ダムのある川シリーズ

見市川

見市川砂防ダム上流:川は右から左に流れており見市川砂防ダムは左にある

 

見市川砂防ダム満砂:見市川砂防ダムでは1980年代は深い湖だったが、流れ込んだ土砂ですでに満杯になっている。深い湖だったころから微細粒径の砂や泥、動植物の残骸・腐葉が沈殿しており、この堆積した砂利の底でヘドロ化しているとみられる。見市川砂防ダムの下部の排出穴から大量の「赤いヘドロ」が吹き出し、河口までの全域を真っ赤に染めた。今年も吹き出した痕跡がみられる。

 

1980年代に撮影した見市川砂防ダム。水はダムの穴から出ている。

 

2007年に撮影した同じ見市川砂防ダム。ダムは土砂で埋まり、水はオーバーフローしている。ダムに溜まった土砂の中では、有機物がヘドロ化し、その成分がどっと噴き出したり、水に溶け出して、川底を赤く染めている。川底の赤い色がダムは水質を悪くすることを目に見える形で教えてくれている。

 

2007年2月に撮影した同じ見市川砂防ダムの下流。ダムに溜まった土砂の中で、有機物がヘドロ化してその成分が流れ出して川底を赤く染めている。川の上流にダムを造ると上流から下流まで水質が悪くなる事を証明している。

 

ダムは、もともと川を上流から下流に流れていた砂利の量と砂利の質(砂利の大きさ)を変えてしまう問題を引き起こします。
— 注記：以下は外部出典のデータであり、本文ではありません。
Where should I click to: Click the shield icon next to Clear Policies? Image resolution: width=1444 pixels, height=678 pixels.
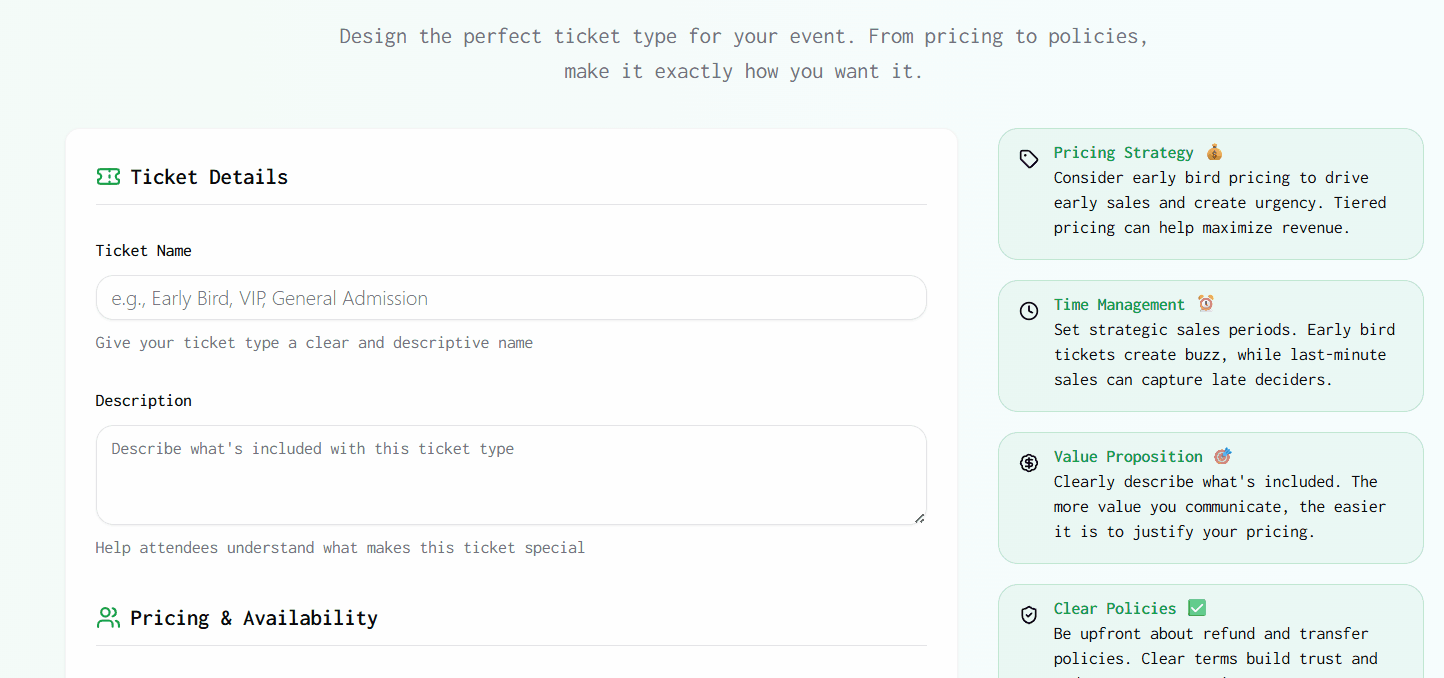(1029, 615)
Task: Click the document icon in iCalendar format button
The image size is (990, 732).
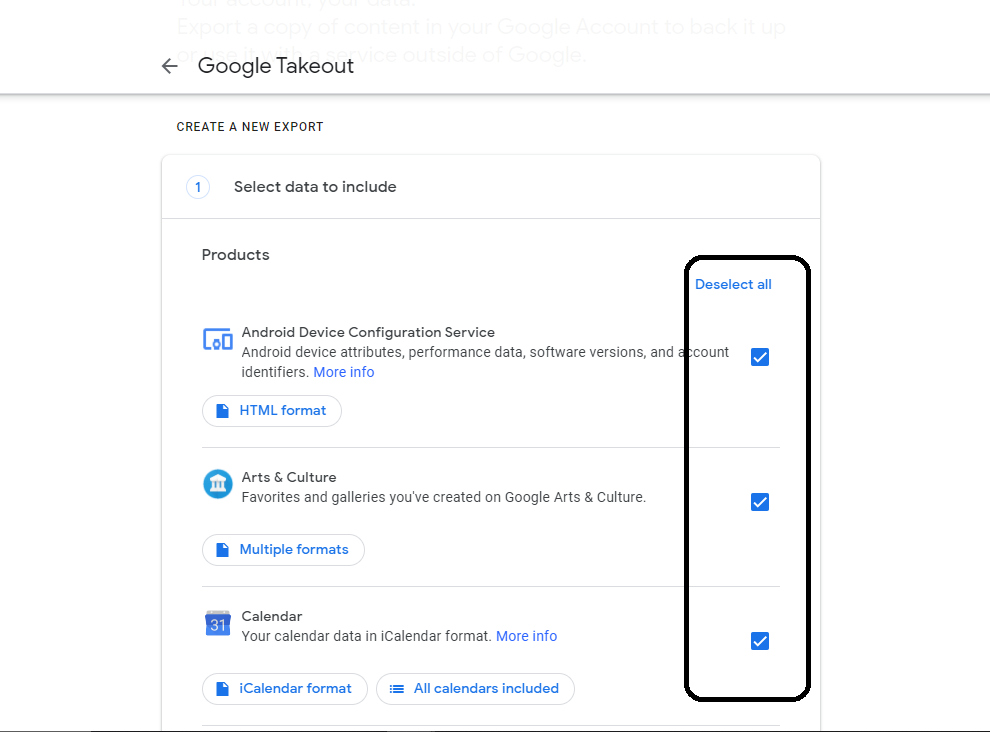Action: click(222, 688)
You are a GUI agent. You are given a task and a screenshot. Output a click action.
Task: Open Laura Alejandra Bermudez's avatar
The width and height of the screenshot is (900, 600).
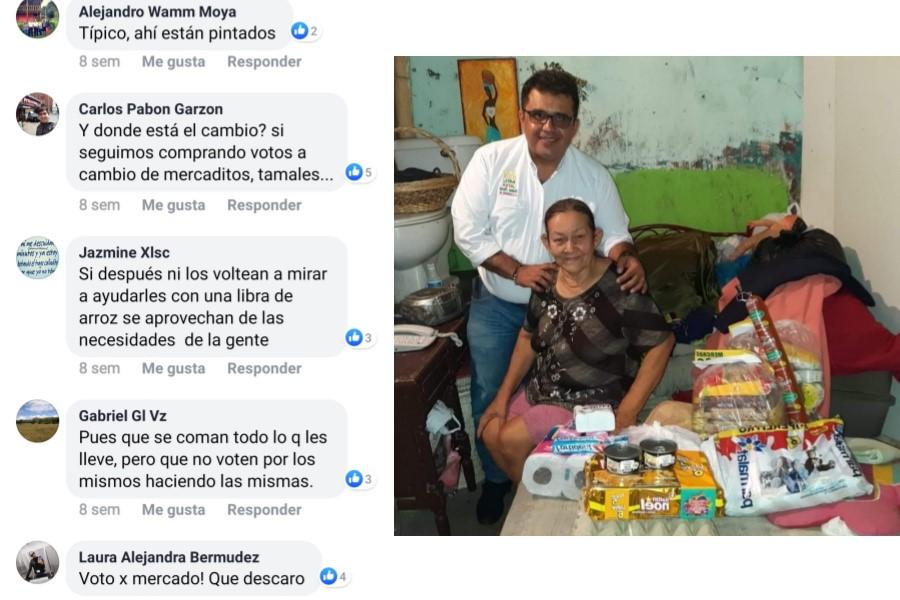click(37, 562)
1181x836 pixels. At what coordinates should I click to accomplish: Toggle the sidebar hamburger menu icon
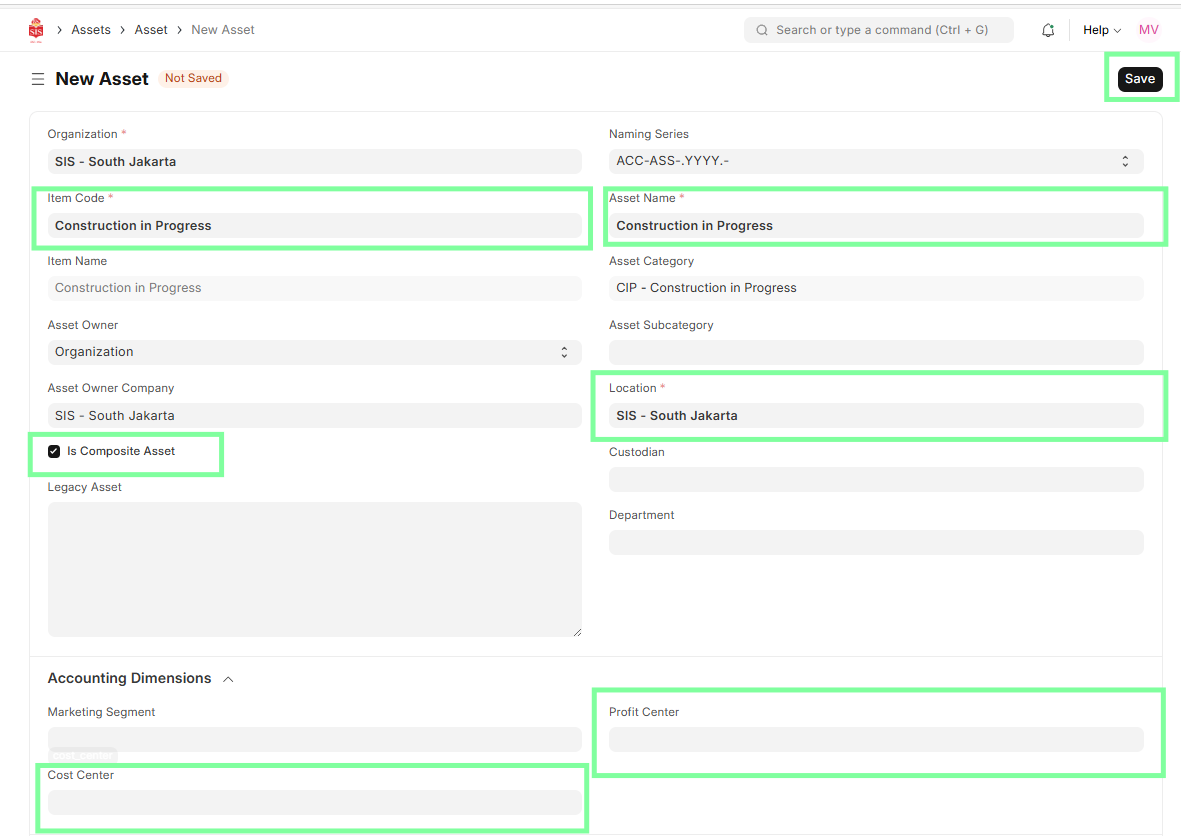pos(38,79)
ダムの下流では川底の砂利が流されたら、それを補うだけの量の砂利が上流から流れて来なくなるので、川底の低下が進行します。ダムが満杯になれば砂利が流れるから川底低下は起こらないと説明されますが、ダムを乗り越えてきた砂利の大きさは、もともと流れていた砂利の大きさに比べて小さな粒径のものとなり、結局は川底に止まることが出来ずに、どんどん流されてしまい、川底が低下してしまうのです。見市川砂防ダム直下ではこぶし大の石が激減しており、砂が目立ちます。つまり、満杯になった見市川砂防ダムから流れおちる砂利は「砂」であることを示しています。

 

見市川の河川崩壊:川底が低下すると川岸の草木の根元の石が抜かれて、草は垂れ下がり、木は倒れこむ。増水時には一気に河川が崩壊し、土砂が流れ出し、倒れ込んだ木は流木となり、災害を引き起こす原因となる。

 

見市川支流の冷水川の河川崩壊:本流の川底が低下すると、そこに注ぐ支流も川底の石が吸い出されて、川底が下がり、川岸が崩壊し、土砂と流木を生み出す。本流の川底の低下の影響は支流へも及ぶ。

 

見市川の川底に敷き詰めたブロックが水面の上に出た:見市川は川底の低下が急速に進行しているため、川底を守るために川底に敷き詰めたコンクリートブロックが水面上に出てしまった。上流のダムが砂利を止めて、下流で砂利不足になるとこのように川底が低下して、次々に災害を誘引することになる。

 

見市川の川口近くの右岸が崩れ、流れが右に寄ってきた:ダムから川口までのすべての区間で川底の低下とそれにともなう川岸の崩壊が見られるようになる。右岸はたくさんのサケが産卵する場所である。つまり、わき水があり、崩壊した右岸には地下水脈がつながっており、砂利が抜かれやすくなっているからと見られる。砂防の専門家は川底のこの仕組みには気がついていない。サケの産卵する場所ほど川底の低下が進行し、川底の崩壊につながっている。